(Saved data entries)

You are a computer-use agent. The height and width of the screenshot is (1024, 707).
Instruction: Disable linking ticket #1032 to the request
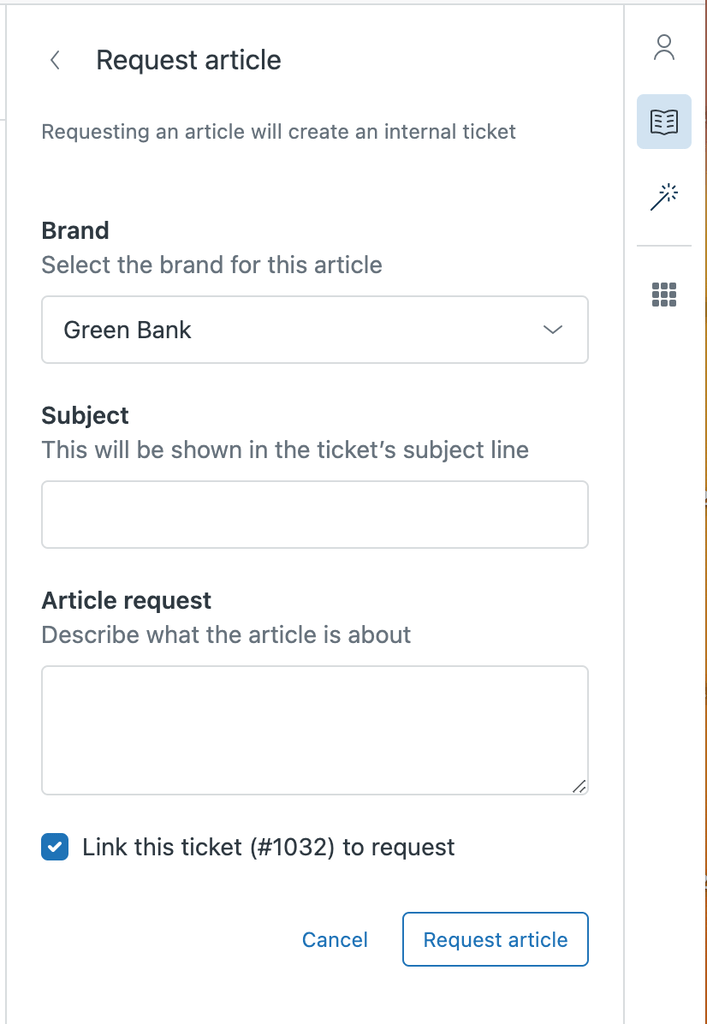(55, 847)
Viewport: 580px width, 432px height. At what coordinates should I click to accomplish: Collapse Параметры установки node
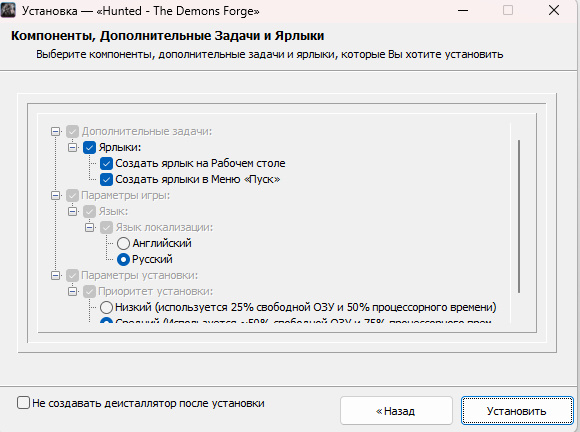pos(55,275)
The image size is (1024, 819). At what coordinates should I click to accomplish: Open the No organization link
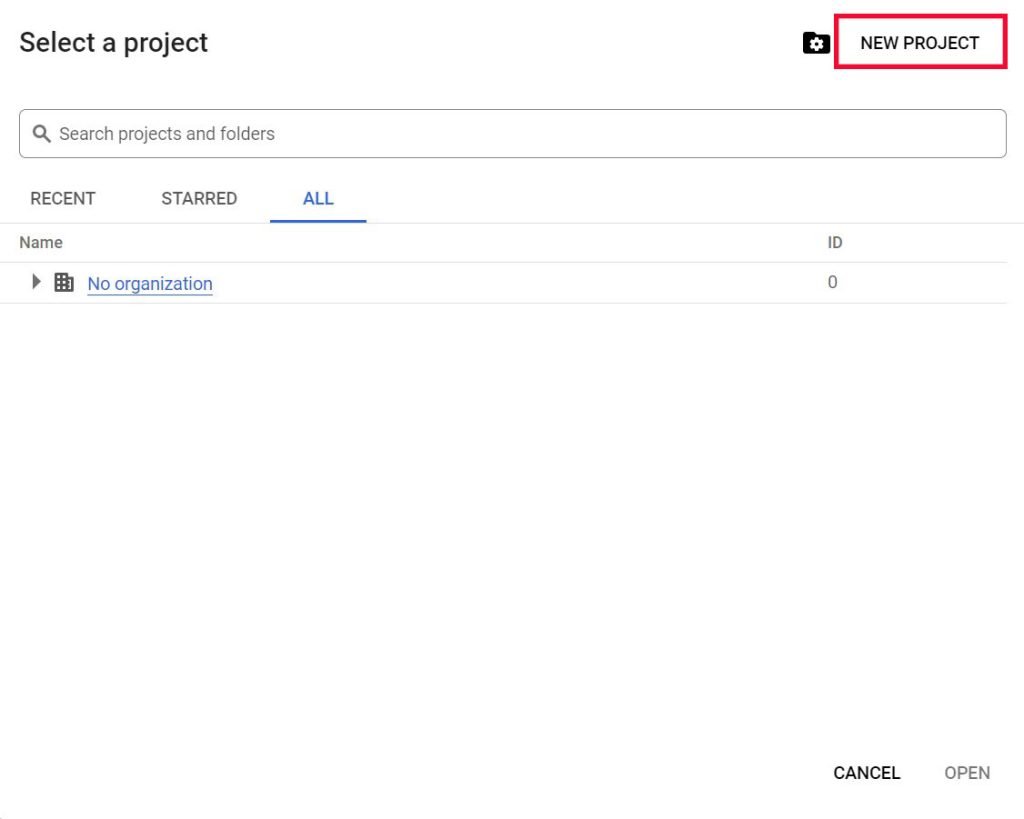pos(149,284)
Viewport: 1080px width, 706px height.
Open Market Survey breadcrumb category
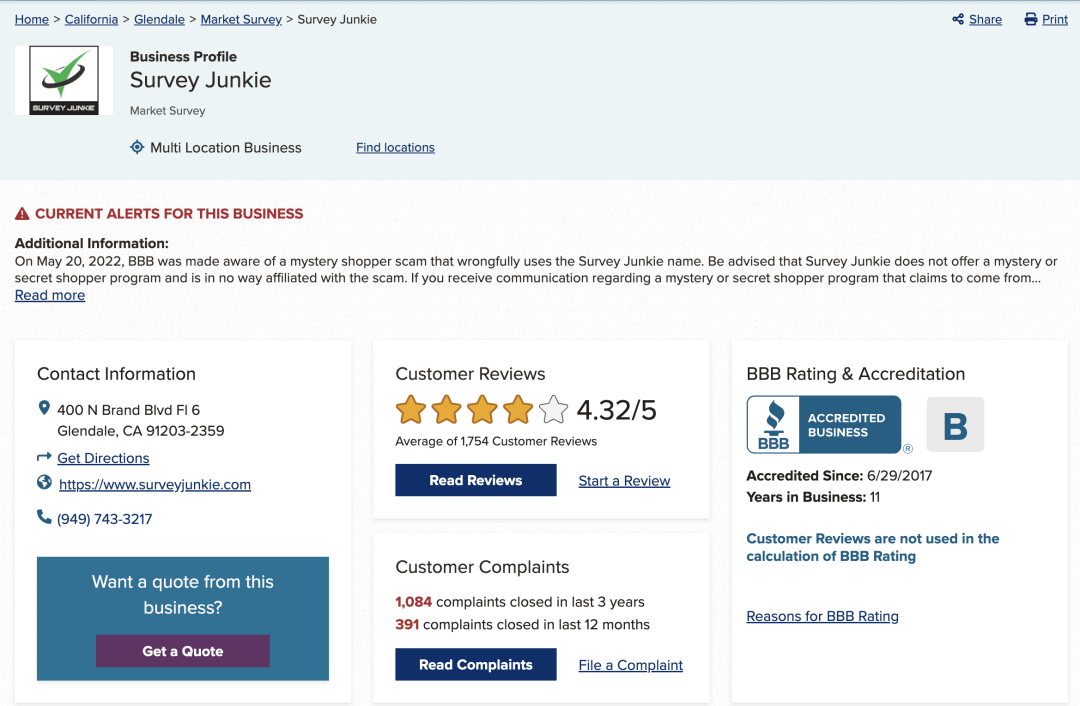241,19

§ ABOUT THIS EXERCISE:
Return an exact copy of the data above, apart from any pictures.

§ SOLUTION:
You are a computer-use agent. The height and width of the screenshot is (1024, 707).
Instruction: Disable linking ticket #1032 to the request
(55, 847)
Viewport: 580px width, 432px height. At what coordinates should I click to accomplish: Collapse Параметры установки node
pos(55,275)
The image size is (1024, 819). At what coordinates should I click to accomplish: Open the No organization link
pos(149,284)
Viewport: 1080px width, 706px height.
Open Market Survey breadcrumb category
241,19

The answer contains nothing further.